A funny thing happened last week after BlackBerry's annual general meeting. The news and outlook shared at the meeting weren't of the brightest nature, and the troubled smartphone maker made it clear the company has a long way to go to dig itself out of an early grave. BlackBerry clearly wanted the media to talk about something other than its weak smartphone sales and shaky financials.
Lo and behold, pictures, videos and spec sheets of the unannounced BlackBerry A10 smartphone popped up everywhere. BGR.com was the first to publish a picture of the A10. It is a slab smartphone that looks a lot like the Z10, only it is bigger. The picture was followed by a short video tour of the device (since removed) that more or less confirmed what the device looks like and some of its features.
On Tuesday, a full A10 spec sheet appeared online, and it tells us almost the entire story of this phantom BlackBerry smartphone. The smartphone will boast a 5-inch 1280 x 720p AMOLED screen, which improves upon the Z10's display by 0.8 inches. It will be powered by a Qualcomm Snapdragon S4 Pro processor with each core clocked at 1.7 GHz and accompanied by 2 GB of RAM. Other features include support for HSPA+, LTE and CDMA wireless networks, in addition to NFC, Bluetooth and 802.11a/b/g/n Wi-Fi. It sports microUSB and microHDMI ports, and supports microSD memory cards. It will have an 8-megapixel main camera and a 2-megapixel user-facing camera. The A10 will ship with BlackBerry OS 10.2.
What was that you said about BlackBerry's financials? I can hardly remember anymore.
BlackBerry may not confirm the A10 until it is ready to release the device closer to the holiday shopping season, but it is doing its best to build buzz (or build a distraction?) long in advance of the device's debut.

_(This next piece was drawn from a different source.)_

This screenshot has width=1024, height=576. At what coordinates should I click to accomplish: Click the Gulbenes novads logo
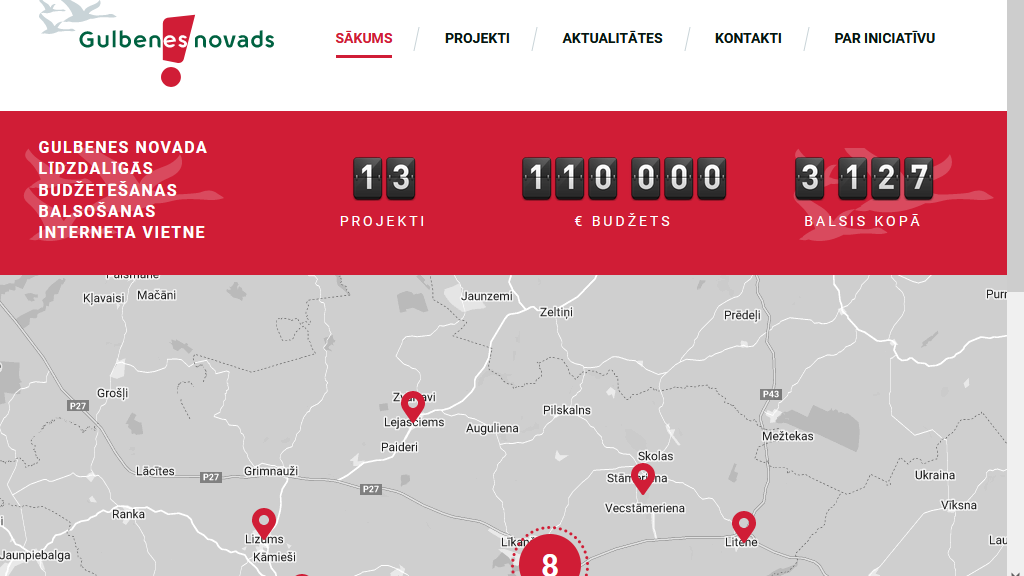165,42
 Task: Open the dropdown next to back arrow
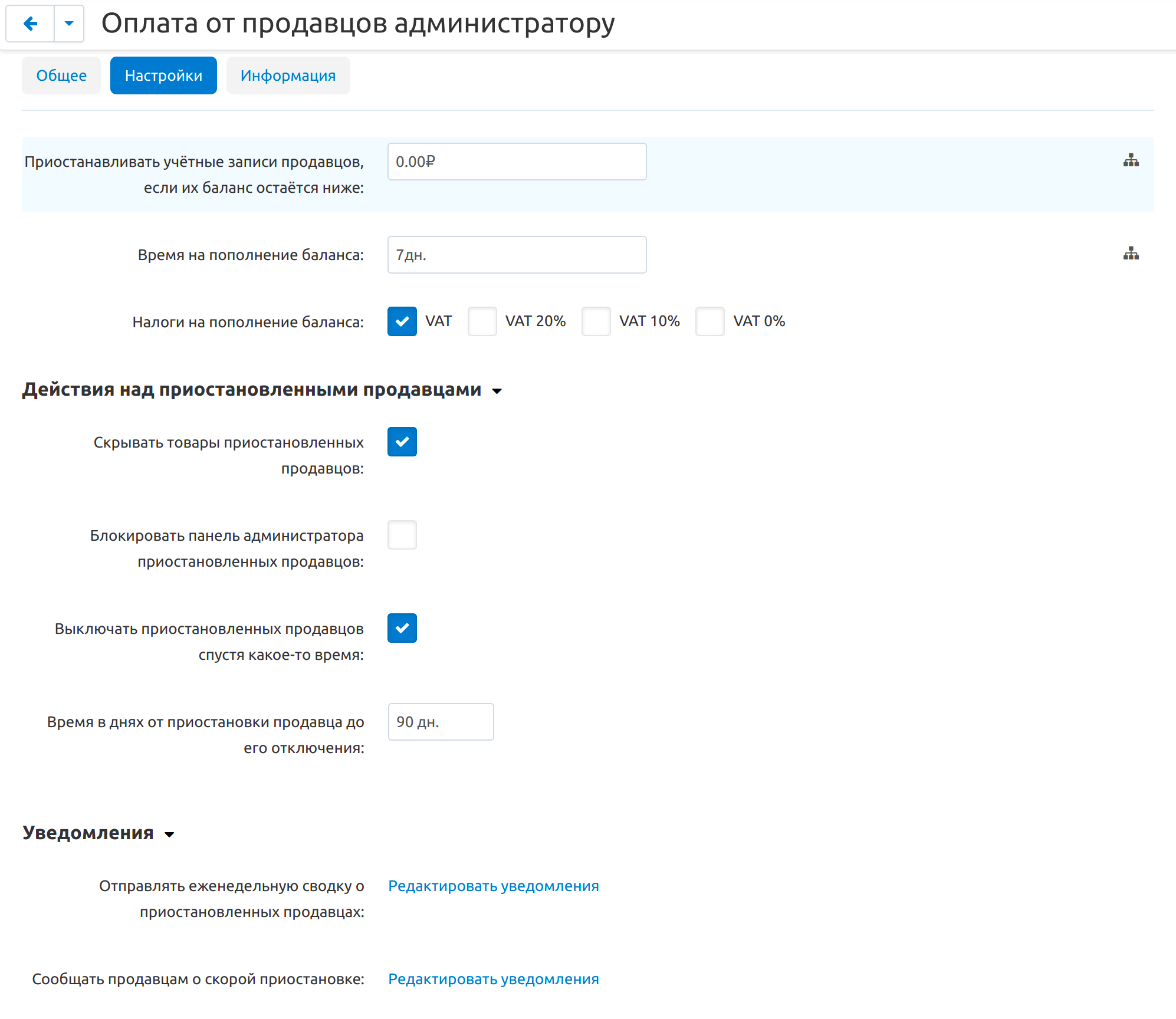point(69,24)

One bit of news BlackBerry cannot escape is that of the Z10. The Z10 has been in the market now for a hair longer than five months. It debuted in the U.S. the first week of February. The device cost $199 when purchased brand new with a two-year carrier contract. That's the average cost of a new smartphone. Recently, however, U.S. carriers have dropped the price of the Z10 to as low as $49.99 with a new contract. The Wall Street Journal says the price drop is due to weaker-than-expected sales of the device. BlackBerry recently noted that it sold only 2.7 million BlackBerry 10 devices (about 1 million fewer than analysts expected), but the company didn't say how many were Z10s and how many were Q10s.
Based on this info, it is easy to conclude that the Z10 isn't the comeback device BlackBerry thought it might be. At the same time, it is worth pointing out that devices are often discounted several months into their product lifecycle. This is exactly the type of spin BlackBerry put on the Z10's price drop.
"[Price drops are] part of lifecycle management to tier the pricing for current devices to make room for the next ones," said a BlackBerry spokesperson to the Journal. "This is just one element of our marketing strategy that will ensure we remain aggressive in a very competitive market landscape." Nearly six months after its U.S. debut, it should not be considered unusual that carriers are dropping the price of the Z10, though a drop from $199 to $99 would probably make people feel better.
BlackBerry can perhaps take solace in the fact that the Z10 isn't the disaster that the HTC First was. The First went on sale in mid April with a $99 price tag, and AT&T cut it to $0.99 within several weeks.